L’ONG HERAPIN ASBL appelle le ministère de l’Éducation nationale à renforcer les mesures d’encadrement de la correction de l’Examen d’État. Si elle salue la décentralisation des centres de correction, l’organisation estime que cette réforme doit s’accompagner de garanties afin de prévenir toute fraude ou favoritisme.
Dans une interview accordée ce dimanche 28 juin à Radio Okapi, le coordonnateur national, Albert Ibonga, a exprimé ses préoccupations face à la multiplication des centres de correction dans plusieurs provinces de la République démocratique du Congo.
Selon lui, la régionalisation des centres de scannage et de correction constitue une avancée importante, car elle permet d’accélérer le traitement des copies et de réduire les délais de publication des résultats.
Préserver la crédibilité de l’Examen d’État
Tout en saluant les réformes engagées par le gouvernement à travers le ministère de l’Éducation nationale, l’ONG estime que cette décentralisation doit être accompagnée de mécanismes de contrôle rigoureux.

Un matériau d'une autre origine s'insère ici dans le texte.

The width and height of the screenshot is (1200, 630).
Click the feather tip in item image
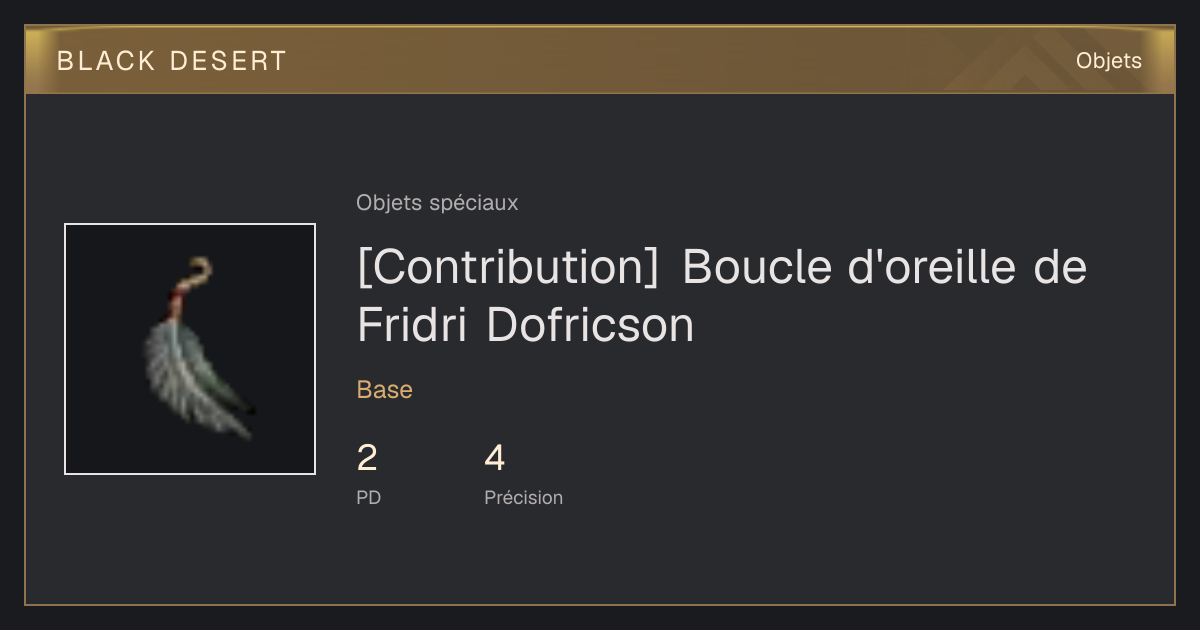242,428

« HERAPIN salue les réformes et innovations que le Gouvernement congolais est en train de mettre en place, notamment la régionalisation des centres de scannage afin d’accélérer la correction et de réduire le délai de publication des résultats. Cependant, cette approche doit être suivie par des mesures d’encadrement afin de ne pas consacrer des pratiques de favoritisme », a déclaré Albert Ibonga.

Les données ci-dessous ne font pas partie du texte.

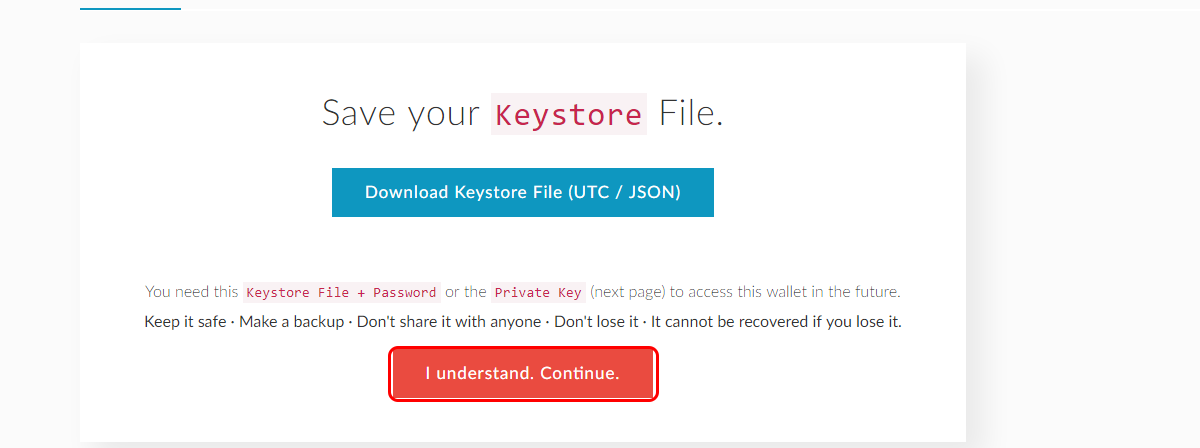This screenshot has width=1200, height=448.
Task: Click the Private Key code label
Action: click(x=538, y=293)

Pour l’organisation, l’absence de garde-fous pourrait favoriser des irrégularités susceptibles d’affaiblir la crédibilité du système éducatif congolais.
Afin de garantir davantage la transparence et de promouvoir la méritocratie, HERAPIN recommande que les copies soient corrigées en dehors de leur espace géographique d’origine.

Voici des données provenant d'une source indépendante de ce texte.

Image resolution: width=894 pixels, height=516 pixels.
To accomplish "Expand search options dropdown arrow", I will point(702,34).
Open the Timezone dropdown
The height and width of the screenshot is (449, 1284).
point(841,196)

L’ONG suggère notamment que les copies des provinces du Grand Katanga soient transférées vers le Grand Équateur pour correction, tandis que celles de la ville-province de Kinshasa pourraient être corrigées à Kisangani.
Selon M. Ibonga, cette mesure contribuerait à limiter les risques de favoritisme, tout en renforçant le caractère national de l’Examen d’État et la confiance dans les résultats.